It is possible to implement a loyalty program that differentiates customers by their level of loyalty, but many retailers choose not to pursue tiered-loyalty programs. (EN: The reason is given that tiered loyalty programs are seen as too costly or complex, but I suspect that treating some customers better than others is a touchy legal issue: the customer who seldom visits and buys little feels he has the "right" to get the same deals as your best customer and will hector employees, publicly complain, or even pursue a legal remedy if the reason for paying a different price is not simple and clear.)

There's a bit of fussy detail about the different kinds of rewards that can be offered to loyal customers, but it becomes a bit tangled between the various factors:

Generally, retailers implement loyalty programs in phases: the first phase generally involves discounts on merchandise, with or without promotion. The next might involve a reward points system. The next might offer frequency discounts, etc.

Having multiple rewards available to different customers based on different RFM (recency, frequency, monetary) behaviors can create a rewards system that is highly customized to each shopper but become tangled and complex when considered in aggregate. At this point, it becomes difficult to track what rewards are offered to which customers and to assess which of several concurrent rewards is motivating customer behavior - though strong analytics can analyze basket data to determine which of several rewards is likely to have effected a given purchase.

Except for the use of blind rewards, keeping customers informed of the rewards they have earned is essential: if a customer is unaware of a reward, it has no motivational value, and constitutes a loss to the retailer if the customer who was willing to pay full price for an item receives a surprise discount (though, arguably, it increases loyalty over time).

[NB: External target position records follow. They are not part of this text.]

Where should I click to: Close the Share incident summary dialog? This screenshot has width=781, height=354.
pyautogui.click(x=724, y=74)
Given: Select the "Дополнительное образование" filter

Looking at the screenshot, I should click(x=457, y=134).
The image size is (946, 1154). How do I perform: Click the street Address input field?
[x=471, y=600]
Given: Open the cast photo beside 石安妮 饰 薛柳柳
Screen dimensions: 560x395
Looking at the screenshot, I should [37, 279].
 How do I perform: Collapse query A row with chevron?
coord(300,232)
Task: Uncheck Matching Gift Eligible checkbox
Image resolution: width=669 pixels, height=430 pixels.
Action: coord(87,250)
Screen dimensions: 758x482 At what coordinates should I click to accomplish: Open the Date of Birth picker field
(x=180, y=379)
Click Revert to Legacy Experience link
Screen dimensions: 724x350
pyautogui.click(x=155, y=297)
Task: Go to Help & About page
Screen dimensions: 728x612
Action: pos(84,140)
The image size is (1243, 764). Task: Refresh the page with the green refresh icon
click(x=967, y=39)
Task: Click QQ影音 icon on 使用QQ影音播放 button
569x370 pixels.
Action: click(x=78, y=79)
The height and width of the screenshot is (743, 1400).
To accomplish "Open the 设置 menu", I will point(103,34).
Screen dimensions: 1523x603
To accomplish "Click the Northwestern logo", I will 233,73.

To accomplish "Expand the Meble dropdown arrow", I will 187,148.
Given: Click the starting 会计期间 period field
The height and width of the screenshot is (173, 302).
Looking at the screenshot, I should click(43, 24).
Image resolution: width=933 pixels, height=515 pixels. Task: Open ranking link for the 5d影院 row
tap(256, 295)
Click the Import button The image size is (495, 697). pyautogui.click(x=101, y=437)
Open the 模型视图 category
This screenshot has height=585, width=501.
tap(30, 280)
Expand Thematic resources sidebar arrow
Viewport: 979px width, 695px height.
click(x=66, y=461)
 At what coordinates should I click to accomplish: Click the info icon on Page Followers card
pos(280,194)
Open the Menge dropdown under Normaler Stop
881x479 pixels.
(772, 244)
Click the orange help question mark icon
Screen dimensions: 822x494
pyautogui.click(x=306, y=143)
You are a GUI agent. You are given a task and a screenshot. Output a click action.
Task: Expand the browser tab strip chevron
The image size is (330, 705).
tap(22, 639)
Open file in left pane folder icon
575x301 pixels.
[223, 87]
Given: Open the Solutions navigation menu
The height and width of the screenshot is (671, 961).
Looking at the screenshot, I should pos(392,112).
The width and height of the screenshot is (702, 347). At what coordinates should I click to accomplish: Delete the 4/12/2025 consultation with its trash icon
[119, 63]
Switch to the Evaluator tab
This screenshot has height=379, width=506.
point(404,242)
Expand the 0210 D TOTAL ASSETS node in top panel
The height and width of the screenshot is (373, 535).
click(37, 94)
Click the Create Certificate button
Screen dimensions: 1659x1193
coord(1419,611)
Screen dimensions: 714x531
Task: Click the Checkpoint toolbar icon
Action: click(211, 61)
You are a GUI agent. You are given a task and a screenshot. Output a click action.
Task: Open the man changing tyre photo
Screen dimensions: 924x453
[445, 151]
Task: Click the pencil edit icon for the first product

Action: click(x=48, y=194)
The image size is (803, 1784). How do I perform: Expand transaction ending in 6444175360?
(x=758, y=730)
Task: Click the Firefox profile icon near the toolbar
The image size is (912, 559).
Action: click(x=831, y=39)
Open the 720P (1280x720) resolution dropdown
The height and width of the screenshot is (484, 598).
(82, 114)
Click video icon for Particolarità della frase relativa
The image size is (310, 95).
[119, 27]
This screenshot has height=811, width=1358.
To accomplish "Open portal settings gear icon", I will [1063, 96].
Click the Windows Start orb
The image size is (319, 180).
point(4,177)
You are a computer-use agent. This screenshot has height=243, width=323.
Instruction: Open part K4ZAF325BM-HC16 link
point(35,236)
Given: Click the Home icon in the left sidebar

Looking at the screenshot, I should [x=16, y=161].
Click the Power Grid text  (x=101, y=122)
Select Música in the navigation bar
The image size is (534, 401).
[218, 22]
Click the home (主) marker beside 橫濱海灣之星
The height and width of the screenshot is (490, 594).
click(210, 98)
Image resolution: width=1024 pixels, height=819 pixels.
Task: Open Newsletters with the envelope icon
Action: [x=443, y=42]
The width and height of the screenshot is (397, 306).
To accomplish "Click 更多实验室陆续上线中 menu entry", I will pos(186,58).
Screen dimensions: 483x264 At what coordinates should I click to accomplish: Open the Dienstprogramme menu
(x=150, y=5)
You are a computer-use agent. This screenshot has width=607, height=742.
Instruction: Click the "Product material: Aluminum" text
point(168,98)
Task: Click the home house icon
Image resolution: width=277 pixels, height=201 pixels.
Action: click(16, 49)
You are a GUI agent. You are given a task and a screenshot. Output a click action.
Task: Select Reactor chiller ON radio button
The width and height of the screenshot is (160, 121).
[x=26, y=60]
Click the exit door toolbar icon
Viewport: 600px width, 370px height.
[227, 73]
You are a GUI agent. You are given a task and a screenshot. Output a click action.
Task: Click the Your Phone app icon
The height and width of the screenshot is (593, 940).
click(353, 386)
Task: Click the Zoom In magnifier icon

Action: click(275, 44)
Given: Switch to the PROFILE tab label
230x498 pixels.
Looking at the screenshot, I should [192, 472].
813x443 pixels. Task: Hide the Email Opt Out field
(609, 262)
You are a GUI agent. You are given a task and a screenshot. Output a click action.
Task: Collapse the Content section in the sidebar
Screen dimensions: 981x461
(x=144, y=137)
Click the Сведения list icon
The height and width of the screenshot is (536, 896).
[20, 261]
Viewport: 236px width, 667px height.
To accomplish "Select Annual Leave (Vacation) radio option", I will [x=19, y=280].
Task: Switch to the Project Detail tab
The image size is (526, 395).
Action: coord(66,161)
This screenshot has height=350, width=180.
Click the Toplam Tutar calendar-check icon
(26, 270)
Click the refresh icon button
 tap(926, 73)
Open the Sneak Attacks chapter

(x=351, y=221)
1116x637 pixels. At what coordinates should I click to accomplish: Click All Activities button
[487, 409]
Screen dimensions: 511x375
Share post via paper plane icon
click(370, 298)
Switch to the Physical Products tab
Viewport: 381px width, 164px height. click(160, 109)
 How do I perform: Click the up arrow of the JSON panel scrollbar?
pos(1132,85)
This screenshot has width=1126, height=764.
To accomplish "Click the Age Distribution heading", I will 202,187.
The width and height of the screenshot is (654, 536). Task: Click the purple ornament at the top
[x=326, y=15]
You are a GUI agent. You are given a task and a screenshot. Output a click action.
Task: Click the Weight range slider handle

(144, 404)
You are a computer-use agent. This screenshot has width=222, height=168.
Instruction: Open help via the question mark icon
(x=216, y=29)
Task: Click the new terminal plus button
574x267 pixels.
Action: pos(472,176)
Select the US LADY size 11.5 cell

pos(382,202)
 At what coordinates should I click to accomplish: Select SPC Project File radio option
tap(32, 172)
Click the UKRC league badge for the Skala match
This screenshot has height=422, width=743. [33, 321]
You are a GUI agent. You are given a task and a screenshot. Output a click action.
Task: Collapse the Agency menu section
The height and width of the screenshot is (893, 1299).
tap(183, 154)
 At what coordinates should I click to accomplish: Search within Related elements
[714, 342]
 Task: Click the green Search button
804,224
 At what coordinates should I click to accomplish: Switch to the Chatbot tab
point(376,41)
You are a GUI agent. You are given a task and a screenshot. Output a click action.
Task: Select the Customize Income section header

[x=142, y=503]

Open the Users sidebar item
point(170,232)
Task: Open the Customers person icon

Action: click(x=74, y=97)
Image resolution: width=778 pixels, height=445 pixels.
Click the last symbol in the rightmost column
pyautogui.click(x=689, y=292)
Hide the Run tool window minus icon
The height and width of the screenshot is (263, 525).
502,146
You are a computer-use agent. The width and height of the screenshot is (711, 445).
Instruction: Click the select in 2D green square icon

(EN: A case study in this might be JC Penney, who recently simplified their sales and discounts on items, but before then it was commonly remarked that customers would often get substantial savings at the register because of promotions they were unaware of while shopping. I've not seen any formal studies, but I strongly suspect that this confused some customers and delighted others.)

The author mentions that Kmart printed savings on the receipts as a way to inform the customer of how much they had saved by participating in the loyalty program, and while the program "seemed to work for a while" they could not substantiate a positive effect. (EN: The presumption here is that customers pay close attention to their receipts - but I suspect for most customers, this is not a common practice.)

The "majority of retailers" feel that competitor price-matching is a loyalty program, but the author disagrees. This practice is merely mass discounting without targeting, and while it is a counter-measure against competitors who attempt to lure customers with lower prices, it does not constitute a loyalty program because it is not specific to certain customers nor is it measurable over time.

In the same way, any mass merchandising action is not a loyalty program. A campaign that offers a $10 discount to anyone who spends $100 is a short-term tactic to get customers to increase the total sale (anyone who has $95 worth of merchandise sees the logic of grabbing an extra item to get the discount), it does not target specific customers over a longer period of time.

A side-note: a large retailer can engage manufacturers in a loyalty program. Where discounts or bonuses are tied to specific items, a manufacturer may be approached about offering the retailer a discount on the wholesale cost to offer his brand rather than a competitor's item. This can help defray the cost of loyalty rewards.

The ultimate goal of any loyalty program is to increase the profit made from a given customer by capturing greater share-of-wallet. This is measured by RFM scoring: how recently they have shopped, how often they shop, and how much they spend per visit.

(EN: I find recency to be overrated. Volume and frequency contribute directly to the profit, but recency is entirely incidental. Retailers get nervous if a customer hasn't shown up in a while, fearing they might be going to a competitor, but unless there has been a change in frequency or volume, this is a baseless fear. A customer who spends $250 every three months is a better customer than one who spends $75 each month - and there's no cause for panic because he hasn't dropped by in two and a half months.)

The collection of customer contact information enables loyalty marketers to target offers to an individual customer - the value of which is that the promotion has much higher relevancy to the customer. The author remarks, as an observation, that customers dislike junk mail but appreciate receiving offers that are specific to their tastes and needs. (EN: Other sources provide more formal research and observation studies that support this casual observation.)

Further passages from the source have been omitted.